Required task: Can you edit the lines from the start of the stored entries through the line containing "pyautogui.click(x=738, y=20)" so that "column header" becomes "column heading", with nothing else changed and the pictures left out?

(Stored entries)

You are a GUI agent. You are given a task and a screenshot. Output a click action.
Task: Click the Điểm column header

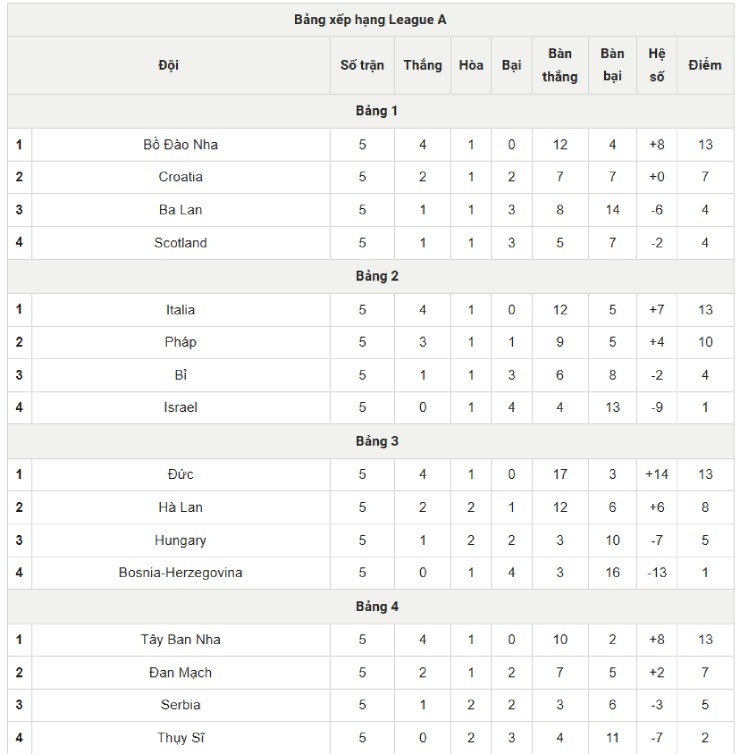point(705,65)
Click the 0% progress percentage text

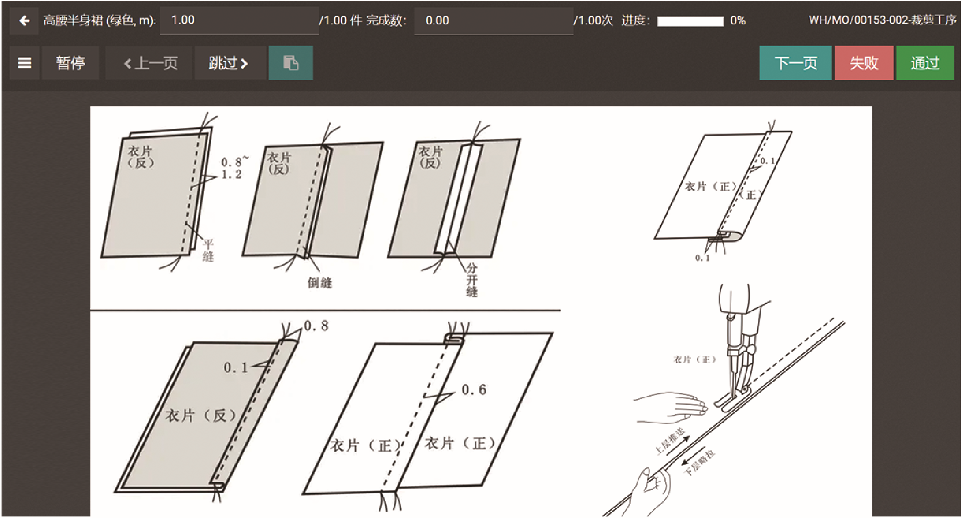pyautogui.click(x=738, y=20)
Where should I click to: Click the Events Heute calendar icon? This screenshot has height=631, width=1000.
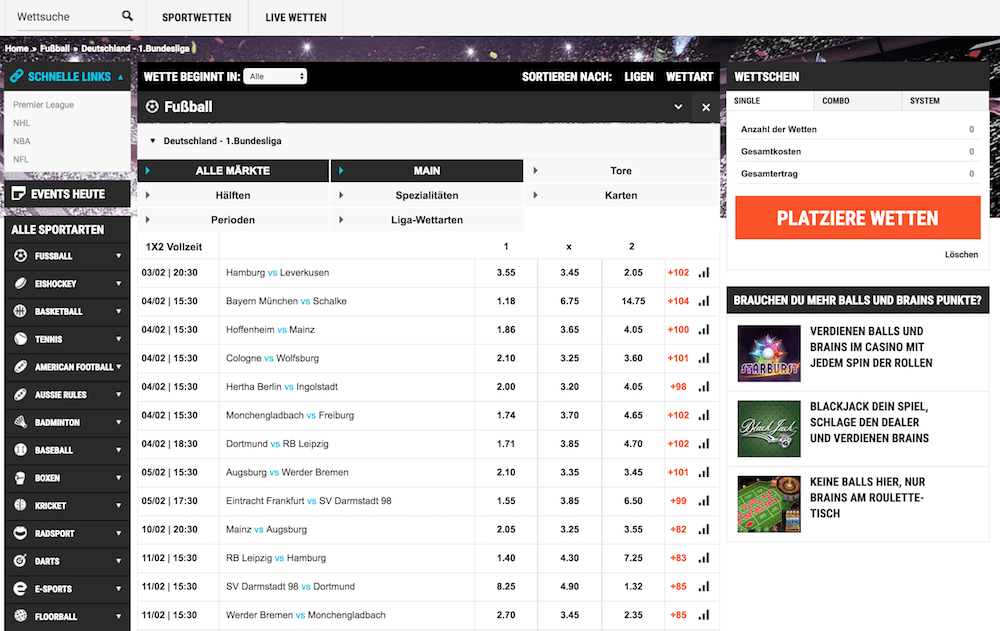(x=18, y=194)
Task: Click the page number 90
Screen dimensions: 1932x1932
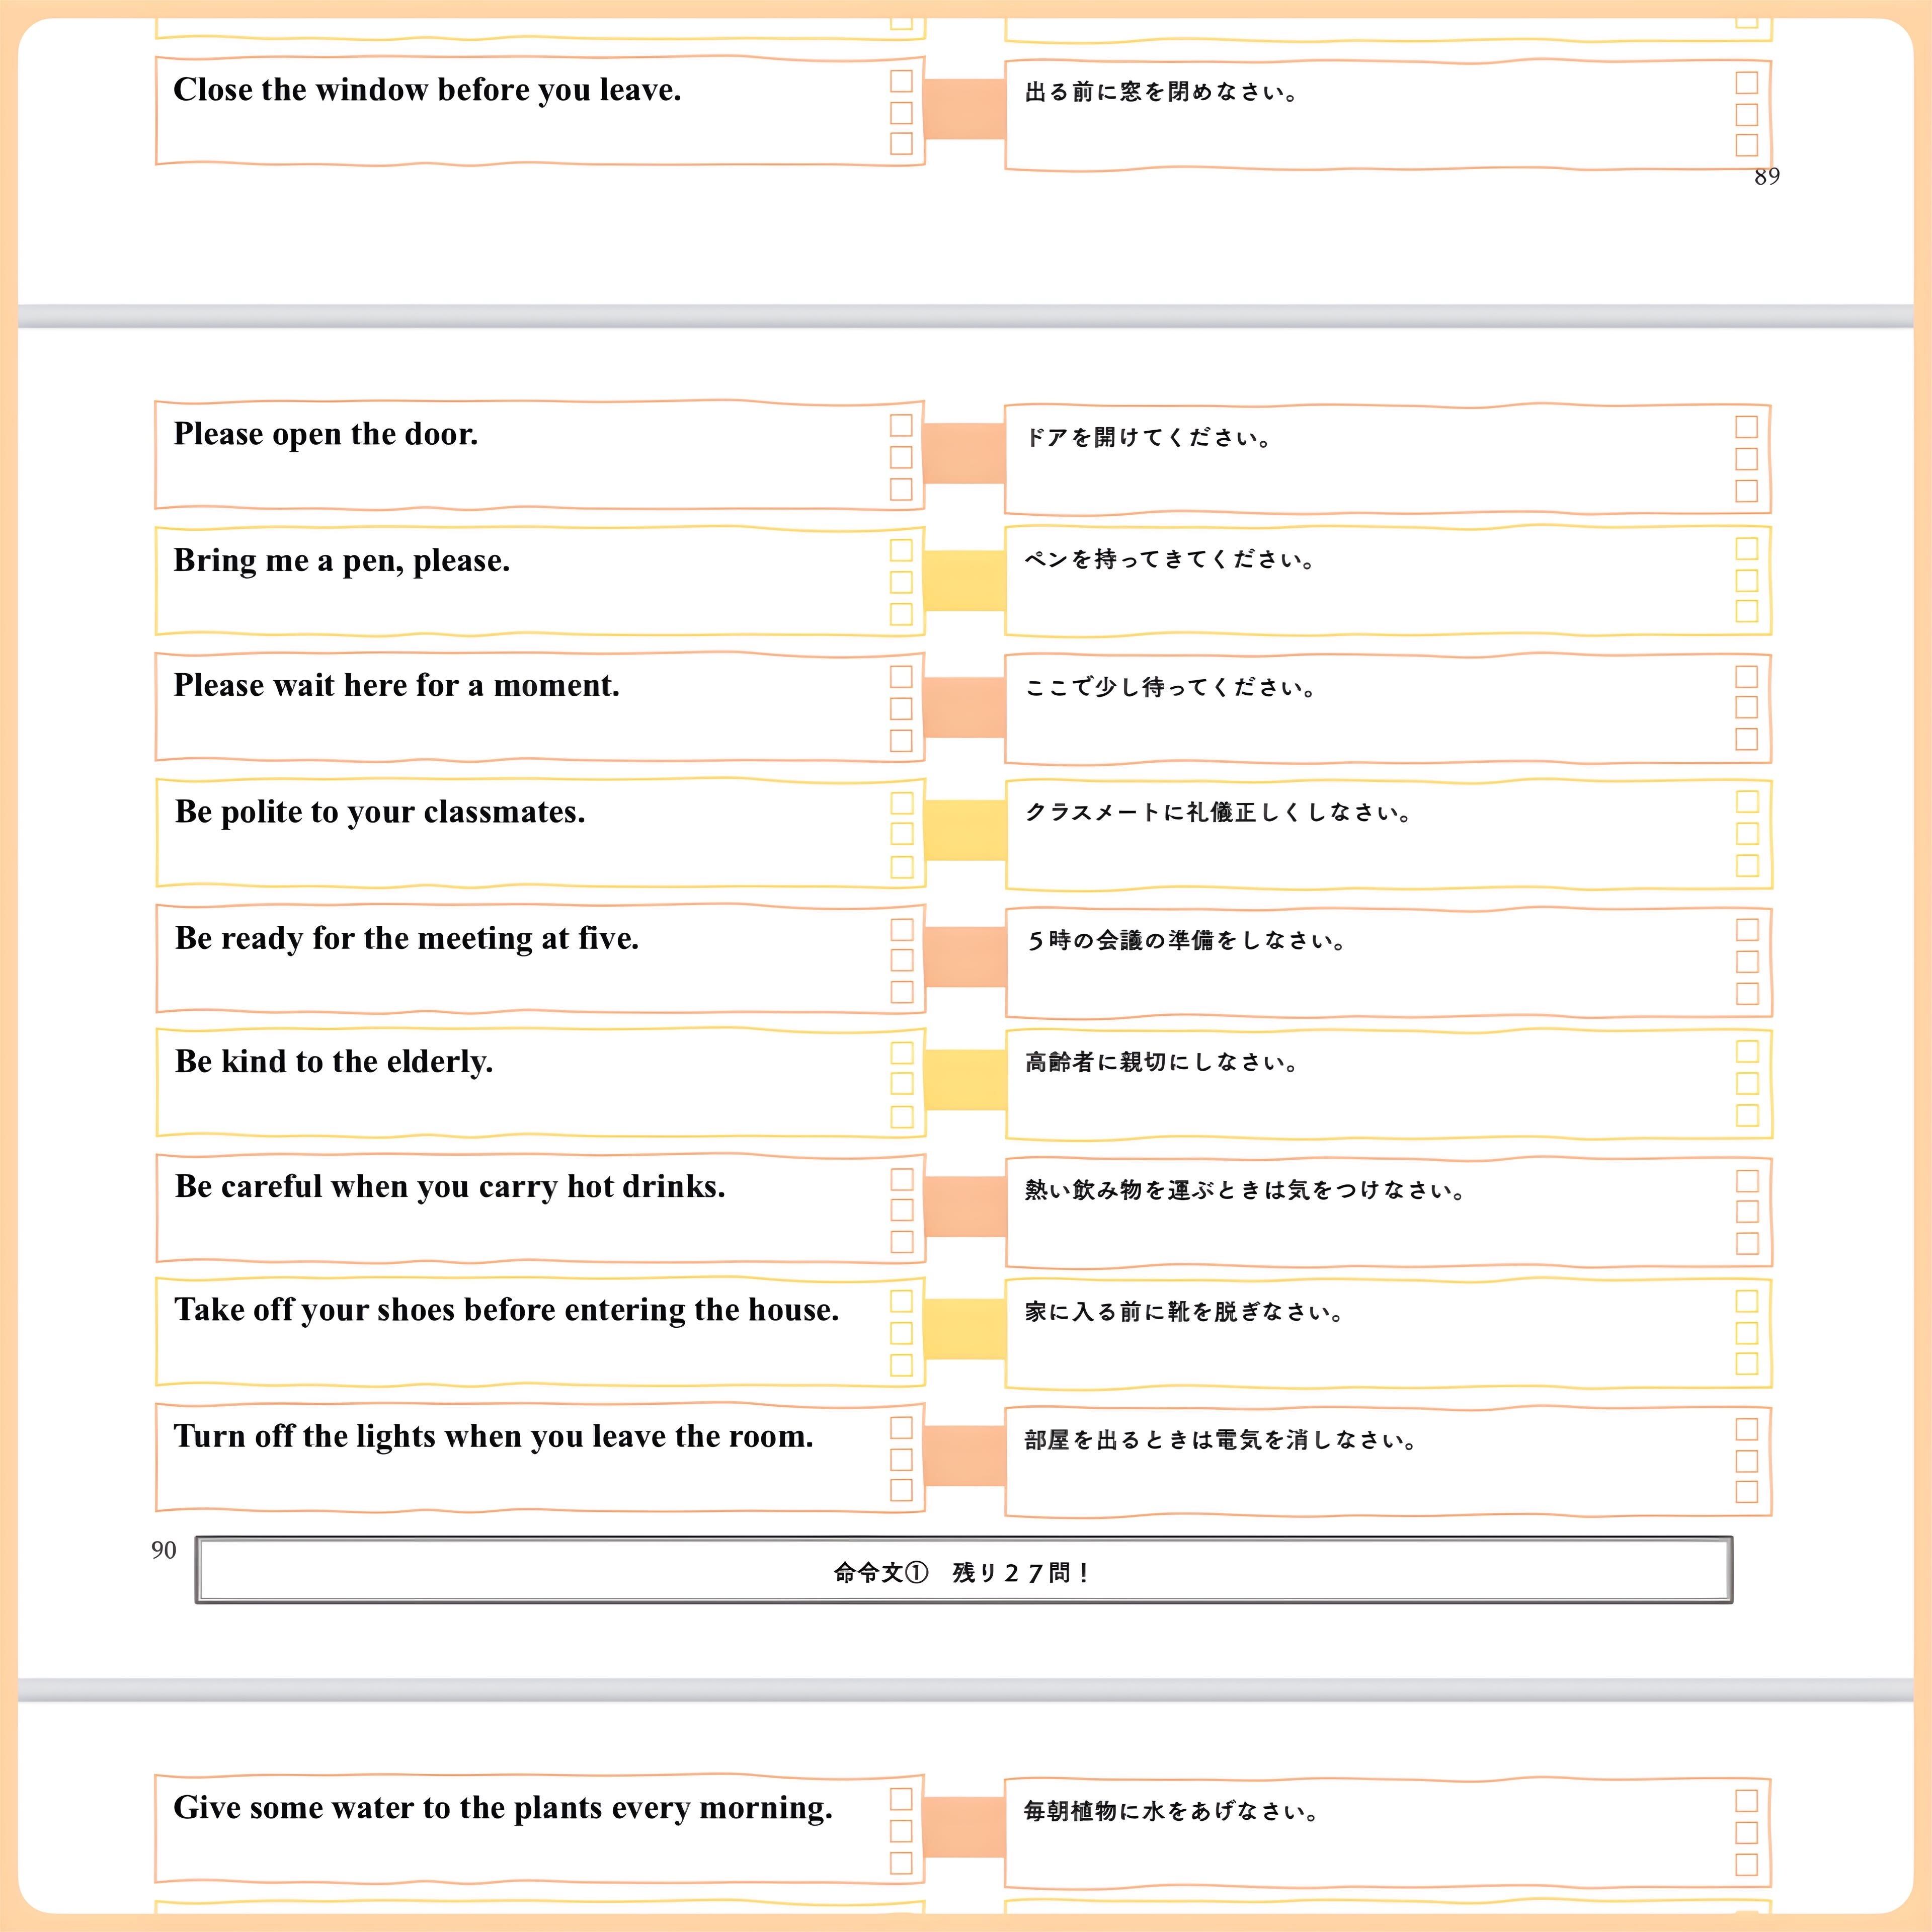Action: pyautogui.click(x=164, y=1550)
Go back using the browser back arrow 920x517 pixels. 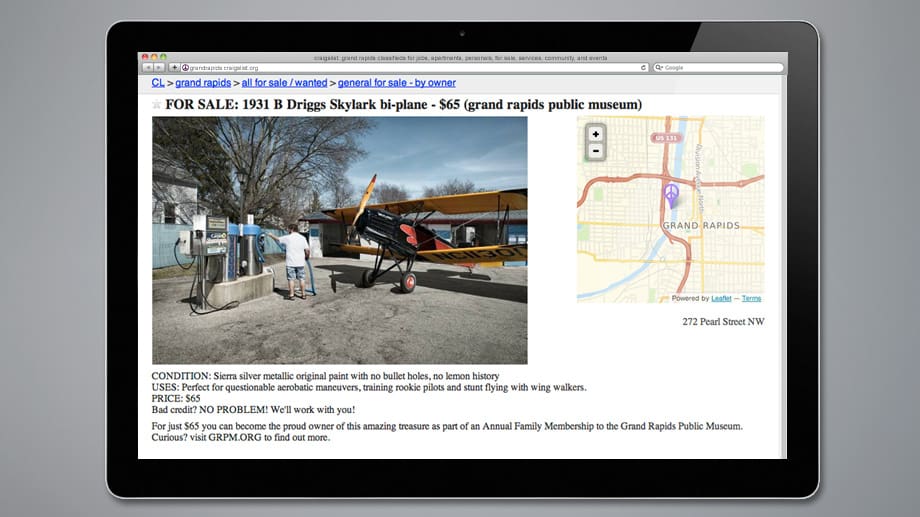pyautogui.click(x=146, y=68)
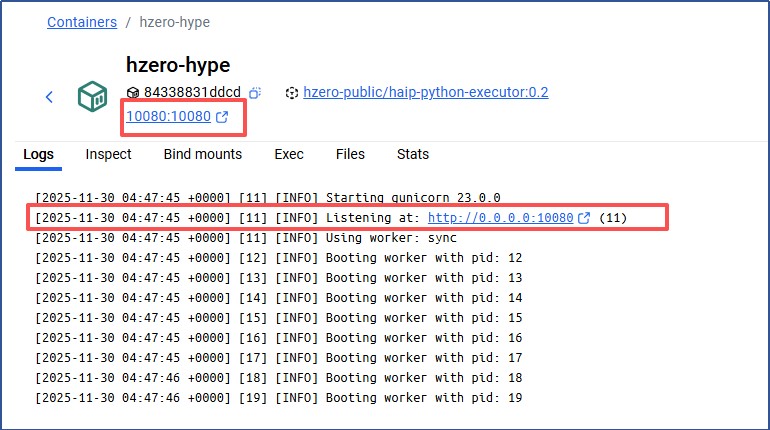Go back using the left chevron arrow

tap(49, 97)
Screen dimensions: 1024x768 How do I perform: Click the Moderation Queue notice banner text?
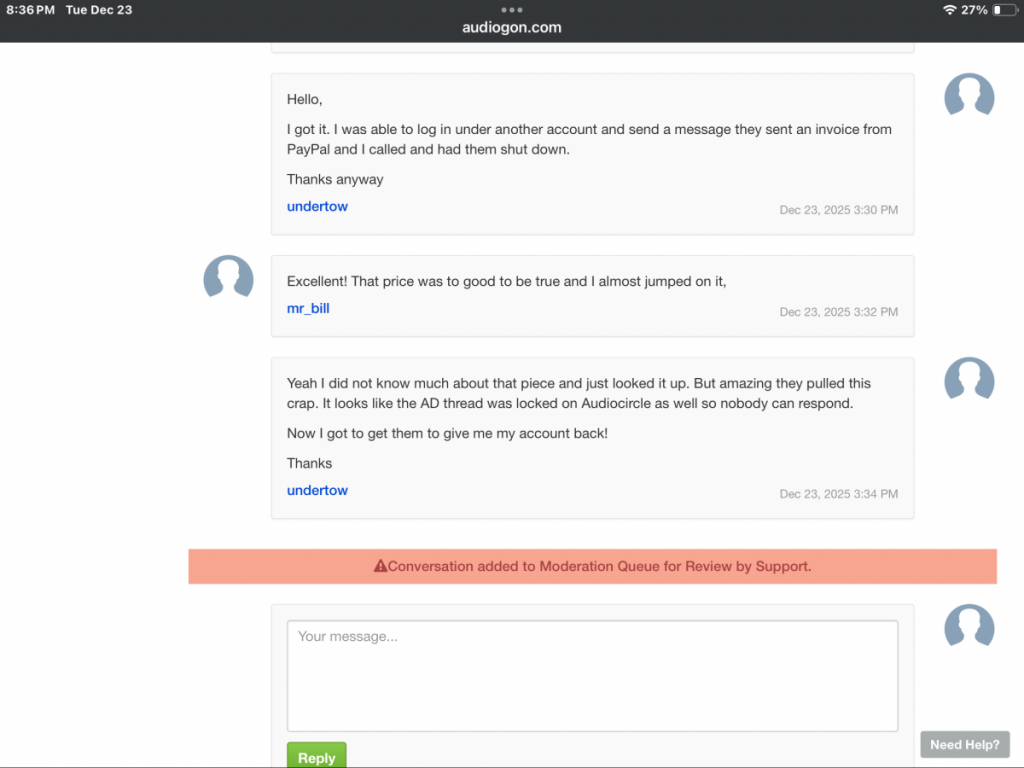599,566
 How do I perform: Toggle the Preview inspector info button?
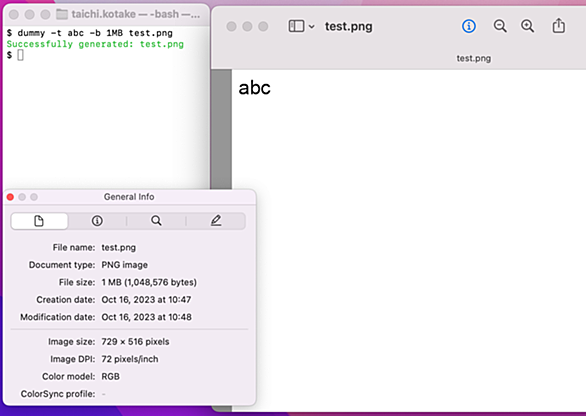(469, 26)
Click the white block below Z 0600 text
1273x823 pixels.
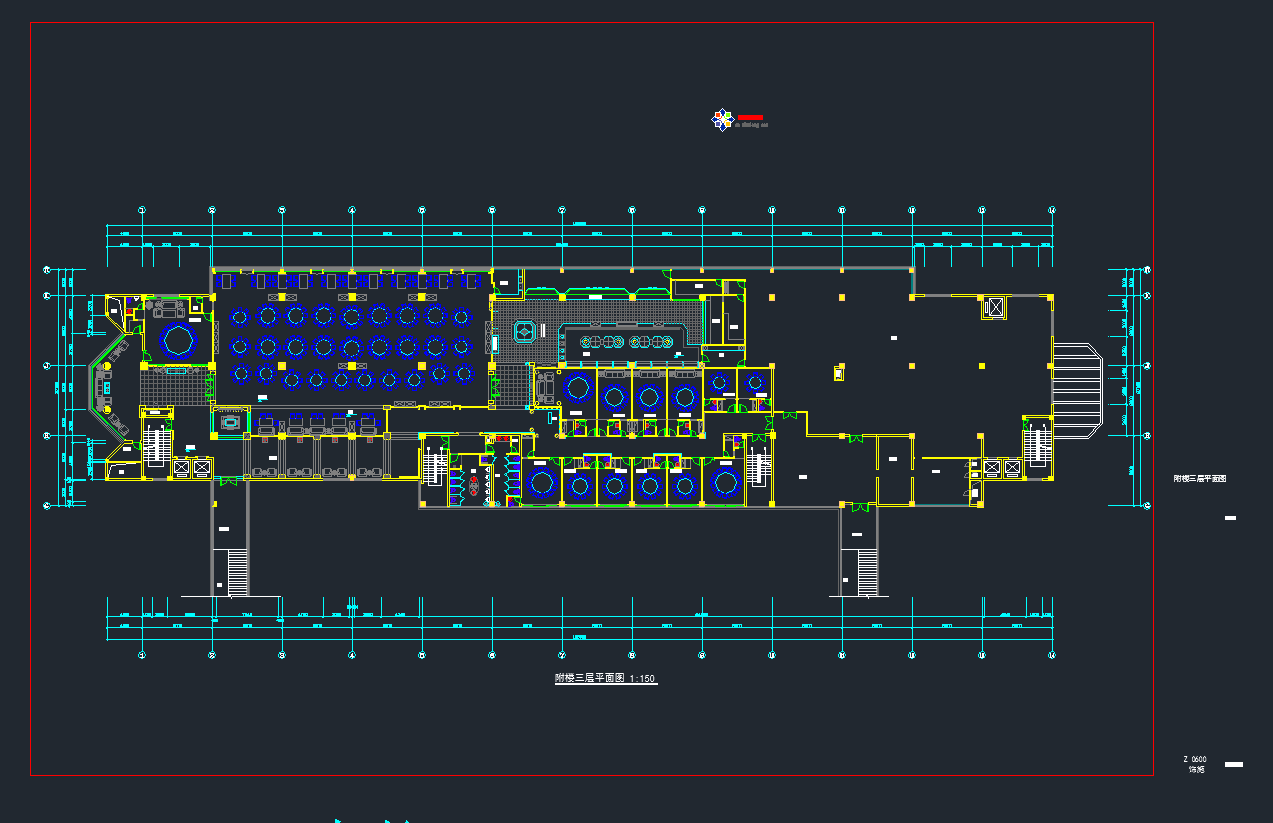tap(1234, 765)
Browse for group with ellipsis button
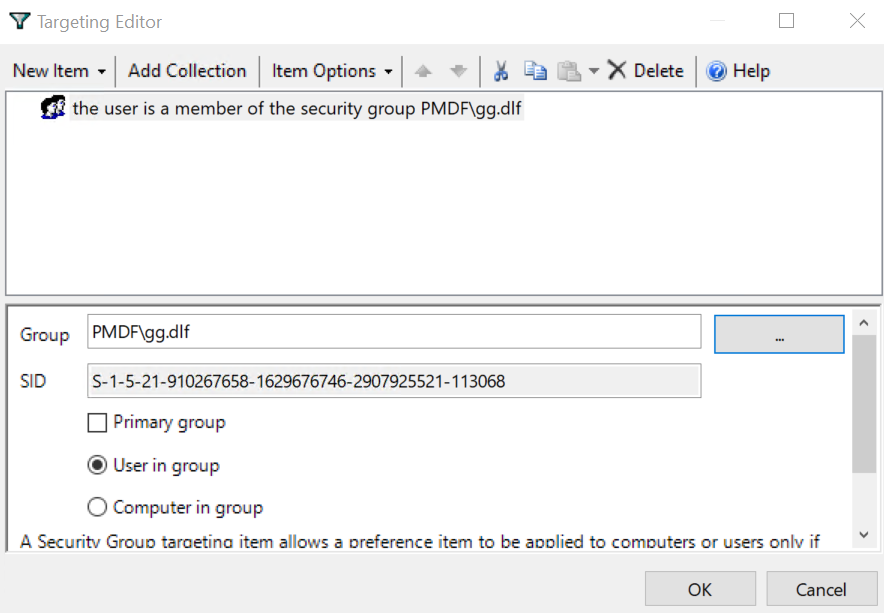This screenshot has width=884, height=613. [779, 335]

Solution to the problem:
You are a GUI agent. You are given a task and a screenshot. Output a click action.
Task: Click the Điểm column heading

point(705,65)
Click the 0% progress percentage text

pyautogui.click(x=738, y=20)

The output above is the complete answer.